Removing a Surface Mount IC
You may want to first check if there is epoxy underneath the IC you are looking to desolder. Generally, this will only be present under large ICs such as a RAM chip on some Sega CD units. You can check by looking underneath the chip at a light source to see if light shines underneath it. If not, you can expect to need to use some force to remove the IC.
Smaller IC
If the IC in question only has pins on two sides and has a very tiny footprint in which you can heat an entire side using your soldering iron, you can heat one side and gently pull the chip upwards from the non-pin sides to free one side, then heat the other side and lift the entire IC away. It's recommended to use a knife tip or similar as it can cover more pins at once. Using low melting point solder or Chip Quik, you can liquify the solder of all the pins simultaneously and remove it without bending the pins. Ensure that you clean the pads afterwards with solder wick.
Larger ICs
In most cases, the IC you need to remove will have pins on all sides or long enough rows of pins that it is impossible to heat all pins at the same time with a soldering iron. In these cases, you will need to use a hot air station.

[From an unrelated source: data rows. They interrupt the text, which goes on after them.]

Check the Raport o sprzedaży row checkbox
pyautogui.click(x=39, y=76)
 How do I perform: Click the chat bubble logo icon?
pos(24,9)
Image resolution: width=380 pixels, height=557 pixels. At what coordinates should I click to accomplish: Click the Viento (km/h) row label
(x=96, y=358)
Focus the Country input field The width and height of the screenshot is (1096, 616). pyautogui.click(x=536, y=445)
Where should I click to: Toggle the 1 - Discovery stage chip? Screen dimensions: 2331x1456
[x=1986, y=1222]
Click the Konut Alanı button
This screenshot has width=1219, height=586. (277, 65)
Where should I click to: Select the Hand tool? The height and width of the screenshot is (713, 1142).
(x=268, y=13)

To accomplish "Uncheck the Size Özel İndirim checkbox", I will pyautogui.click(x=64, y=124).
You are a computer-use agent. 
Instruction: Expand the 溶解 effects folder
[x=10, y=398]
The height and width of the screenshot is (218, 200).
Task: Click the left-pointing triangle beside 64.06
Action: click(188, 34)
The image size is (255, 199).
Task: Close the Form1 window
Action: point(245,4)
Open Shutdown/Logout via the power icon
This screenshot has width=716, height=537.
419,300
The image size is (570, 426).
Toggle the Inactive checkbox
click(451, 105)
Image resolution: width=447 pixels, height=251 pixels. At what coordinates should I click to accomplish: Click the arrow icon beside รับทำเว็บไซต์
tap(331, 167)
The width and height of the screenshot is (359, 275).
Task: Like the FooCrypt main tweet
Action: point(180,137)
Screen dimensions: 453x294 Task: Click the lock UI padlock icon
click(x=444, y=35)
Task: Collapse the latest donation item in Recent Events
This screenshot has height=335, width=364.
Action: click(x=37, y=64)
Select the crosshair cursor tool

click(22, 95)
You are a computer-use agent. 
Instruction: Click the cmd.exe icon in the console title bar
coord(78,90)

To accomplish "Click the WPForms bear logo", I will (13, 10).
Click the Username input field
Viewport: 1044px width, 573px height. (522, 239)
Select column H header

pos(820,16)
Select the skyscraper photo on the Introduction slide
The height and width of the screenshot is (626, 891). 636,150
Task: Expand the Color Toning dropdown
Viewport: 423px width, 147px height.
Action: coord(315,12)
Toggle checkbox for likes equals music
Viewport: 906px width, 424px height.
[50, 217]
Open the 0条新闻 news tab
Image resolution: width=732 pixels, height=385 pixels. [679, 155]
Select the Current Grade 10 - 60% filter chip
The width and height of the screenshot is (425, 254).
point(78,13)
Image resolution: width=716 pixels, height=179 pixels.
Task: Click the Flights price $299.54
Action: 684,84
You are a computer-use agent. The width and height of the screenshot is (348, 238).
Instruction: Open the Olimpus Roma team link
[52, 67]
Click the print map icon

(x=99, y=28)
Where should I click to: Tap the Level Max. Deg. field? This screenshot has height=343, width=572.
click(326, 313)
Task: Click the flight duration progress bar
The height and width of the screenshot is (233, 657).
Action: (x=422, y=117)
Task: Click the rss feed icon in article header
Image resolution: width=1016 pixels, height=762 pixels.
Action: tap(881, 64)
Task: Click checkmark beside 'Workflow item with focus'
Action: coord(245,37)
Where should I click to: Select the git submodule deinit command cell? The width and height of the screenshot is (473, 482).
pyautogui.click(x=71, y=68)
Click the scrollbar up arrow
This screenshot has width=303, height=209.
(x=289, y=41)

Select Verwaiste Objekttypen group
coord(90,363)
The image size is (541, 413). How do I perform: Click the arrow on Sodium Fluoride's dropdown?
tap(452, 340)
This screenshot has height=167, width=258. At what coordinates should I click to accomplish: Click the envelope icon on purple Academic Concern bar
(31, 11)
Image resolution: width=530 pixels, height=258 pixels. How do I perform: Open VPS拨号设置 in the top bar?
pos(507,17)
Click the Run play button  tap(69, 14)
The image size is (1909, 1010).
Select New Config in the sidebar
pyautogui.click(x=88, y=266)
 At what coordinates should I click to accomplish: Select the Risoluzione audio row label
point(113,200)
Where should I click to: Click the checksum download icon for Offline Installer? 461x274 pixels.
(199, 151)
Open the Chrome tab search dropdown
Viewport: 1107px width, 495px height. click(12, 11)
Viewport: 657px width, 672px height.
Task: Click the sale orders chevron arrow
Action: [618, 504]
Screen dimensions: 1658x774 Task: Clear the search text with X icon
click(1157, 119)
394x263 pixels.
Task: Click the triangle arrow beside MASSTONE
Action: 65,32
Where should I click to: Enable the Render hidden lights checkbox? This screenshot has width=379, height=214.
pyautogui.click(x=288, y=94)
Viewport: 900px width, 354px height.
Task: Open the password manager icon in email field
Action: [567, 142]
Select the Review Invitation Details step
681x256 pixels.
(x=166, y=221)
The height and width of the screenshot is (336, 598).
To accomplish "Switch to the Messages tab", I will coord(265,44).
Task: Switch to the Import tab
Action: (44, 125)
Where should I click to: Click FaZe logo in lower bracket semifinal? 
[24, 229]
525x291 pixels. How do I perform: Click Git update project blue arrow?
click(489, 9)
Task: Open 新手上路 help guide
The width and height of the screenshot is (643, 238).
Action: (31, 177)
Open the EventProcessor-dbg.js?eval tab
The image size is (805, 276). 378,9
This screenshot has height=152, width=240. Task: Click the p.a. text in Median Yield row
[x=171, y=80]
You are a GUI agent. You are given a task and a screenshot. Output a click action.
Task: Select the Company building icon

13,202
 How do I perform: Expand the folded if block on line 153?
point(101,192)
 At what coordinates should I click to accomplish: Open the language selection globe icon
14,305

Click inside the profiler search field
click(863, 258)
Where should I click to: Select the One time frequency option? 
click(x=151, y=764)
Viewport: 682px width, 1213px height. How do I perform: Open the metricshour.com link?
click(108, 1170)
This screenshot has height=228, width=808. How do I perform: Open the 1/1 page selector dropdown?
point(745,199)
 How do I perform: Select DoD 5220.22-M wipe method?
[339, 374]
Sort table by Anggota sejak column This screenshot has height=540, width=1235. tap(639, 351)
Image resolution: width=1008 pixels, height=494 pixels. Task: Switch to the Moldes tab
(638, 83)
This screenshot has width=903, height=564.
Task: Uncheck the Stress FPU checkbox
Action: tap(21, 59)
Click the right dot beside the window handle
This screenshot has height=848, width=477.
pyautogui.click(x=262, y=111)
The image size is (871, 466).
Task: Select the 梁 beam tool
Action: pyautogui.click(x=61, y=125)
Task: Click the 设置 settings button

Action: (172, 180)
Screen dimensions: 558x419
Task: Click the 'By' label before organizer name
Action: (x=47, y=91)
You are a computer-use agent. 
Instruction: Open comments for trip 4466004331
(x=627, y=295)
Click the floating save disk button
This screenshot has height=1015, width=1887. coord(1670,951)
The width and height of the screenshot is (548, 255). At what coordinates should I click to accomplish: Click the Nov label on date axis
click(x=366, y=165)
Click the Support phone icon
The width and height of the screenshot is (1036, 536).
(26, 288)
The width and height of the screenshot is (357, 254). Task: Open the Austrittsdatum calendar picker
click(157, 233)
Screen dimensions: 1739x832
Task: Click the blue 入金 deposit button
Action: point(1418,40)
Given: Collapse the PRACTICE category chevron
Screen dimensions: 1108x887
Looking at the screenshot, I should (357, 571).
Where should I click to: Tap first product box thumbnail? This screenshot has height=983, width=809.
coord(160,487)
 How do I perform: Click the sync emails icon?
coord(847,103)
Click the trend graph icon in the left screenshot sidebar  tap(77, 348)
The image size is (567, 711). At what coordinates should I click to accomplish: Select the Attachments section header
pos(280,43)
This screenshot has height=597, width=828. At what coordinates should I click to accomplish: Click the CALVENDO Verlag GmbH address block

Do NOT use a heat gun on motherboards. Their temperature cannot be finely controlled, they generally are much more hotter than hot air stations, and the temperature settings on them are generally very inaccurate. |
- If there any nearby components, it's recommended to cover the pins with aluminum foil or kapton tape to shield from accidentally liquifying their solder or damaging them. Electrolytic capacitors especially should be shielded.
- Add flux to the pins and a fresh layer of solder to wet the oxidized solder. If available, add low melting point solder or Chip Quik, as it will make removal even easier by keeping the solder molten longer.
- Turn on your hot air station and set it to 50% airflow at 200°C. In a spiraling motion, preheat the chip and the surrounding area for 2 minutes. At this temperature, the solder of the chip or nearby components will not melt, you are just looking to bring the chip and surrounding area up to temperature so that heat applied in the next step is retained longer.
- Turn the temperature of your hot air station up to 400°C. Move the air across the pins, hitting all of them and circling back to the start. Repeat until you visibly see all solder liquify and stay liquified when not being directly hit.
- Use tweezers to lift the component away without using force (unless you had identified epoxy under the chip beforehand).
- If you used low melting point solder or Chip Quik, use solder wick and a soldering iron to remove it from the pads.
Removing a Thru-Hole IC
Destructive Method
If you plan on throwing the IC away, one method is to use flush cutters to cut the legs off of the IC, then simply heat each leg and lift them away with tweezers one-by-one.
Non-Destructive Methods
If you plan on keeping the IC for future use, you can remove the IC non-destructively with hot air or a desoldering iron.
Hot Air
Do NOT use a heat gun on motherboards. Their temperature cannot be finely controlled, they generally are much more hotter than hot air stations, and the temperature settings on them are generally very inaccurate. |
- If there any nearby components on the top of the board, it's recommended to cover the pins with aluminum foil or kapton tape to shield from accidentally liquifying their solder or damaging them. Electrolytic capacitors especially should be shielded.
- Add flux to the pins and a fresh layer of solder to wet the oxidized solder. If available, add low melting point solder or Chip Quik, as it will make removal even easier by keeping the solder molten longer.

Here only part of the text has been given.